“This week, NHS England & NHS Improvement announced their eagerly-awaited new Patient Safety Strategy – a ‘golden thread’ to run through healthcare. Broadly speaking, the strategy is designed to encourage staff to speak up and contribute to continuous improvement, by learning and acting when things go wrong. Progress will be reported annually and updated as and when needed.
It includes a series of recommendations built on two core pillars – a patient safety culture supported by a patient safety system. If implemented successfully, the report believes it could save around 1000 lives and £100m in care costs a year by 2023-24.
The health service’s “dedicated, diverse and skilled workforce” are the key to making improvement and represent “our best opportunity to deliver the vision for patient safety”. The strategy has three key aims:
– Insight by improving understanding of safety
– Involvement by equipping those interfacing with the NHS with skills
– Improvement by designing and supporting programmes and delivering effective and sustainable change.
Long-term, its target is for the NHS to create the first system-wide and consistent patient safety syllabus, training and education framework.
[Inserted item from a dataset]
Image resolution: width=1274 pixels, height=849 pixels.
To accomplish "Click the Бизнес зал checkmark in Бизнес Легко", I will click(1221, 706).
This includes drawing on data from multiple sources to improve understanding of patient safety and making the best use of digital technology, prioritising medication adherence in combatting the misallocation of meds to patients in NHS care.
The report highlights the 11,000 lives lost annually due to safety concerns, with older patients the most affected. Extra treatments required to reverse these incidents are estimated to cost the NHS at least £1 billion per annum. The strategy also commits the NHS to implementing safety programmes in key areas including medicines safety.
NHS organisations will be asked to identify at least one person to be their designated patient safety specialist by April 2020. “They will need to work closely with others, including medical device safety officers and medication safety officers, and should support the fundamental principle that patient safety is everyone’s responsibility – a specialist is not accountable for an organisation’s safety on their own.”
The report goes on to flag up the importance of having enough staff and the serious impact under-staffing could have on patient safety. A key issue raised at Omnicell’s Health Summit held earlier this year as part of our SAFE campaign, to raise awareness and discuss ways in which we can work together to reduce medication errors and help support our stretched NHS workforce.
Of key concern and welcomed whole-heartedly by Omnicell will be the development of the Medicines Safety Programme to support medicines safety systems across the NHS. Supported by Patient Safety Collaboratives and hosted through AHSNs. The programme has identified a series of national priorities which will make the largest impact on improving safety including a Medicine Safety Improvement Programme (MSIP) to reduce avoidable medicine related harm globally by 50% in five years, as well as the implementation of electronic prescribing and meds administration systems.
Encouragingly, the NHS will work to ensure innovation supports safety improvement, recognising that new technologies offer the potential for “transformational improvements in safety”. National standards to ensure interoperability will allow full use of electronic records – reducing time and costs as well as enhancing safety. Increasingly sophisticated health-tech functionality enables healthcare professionals to spend more time caring for patients, as well as providing them with timely, complete and correct information.
It’s great to see the report mention the importance of electronic prescribing and medication administration systems in improving patient safety. Omnicell has been campaigning for medication administration systems within hospitals to be implemented alongside electronic prescribing. Electronic prescribing on its own will only improve patient safety to a certain degree. It doesn’t protect against the nurse picking the wrong drug, the wrong dose or administering medication to the wrong patient. To help eradicate medication errors altogether, the NHS needs to adopt a system to close the loop on medication administration. This includes automated dispensing, electronic confirmation of patient identity and medication administration records. This approach to administering medication allows Trusts to track everything back to the patient from the moment the medication is prescribed to when it is administered and ensures complete patient safety.
Omnicell will continue to campaign and raise awareness of the importance of this technology as part of the NHS patient safety programme to ensure it becomes a standard of care across our healthcare landscape, creating a consistent and ‘national’ health service.”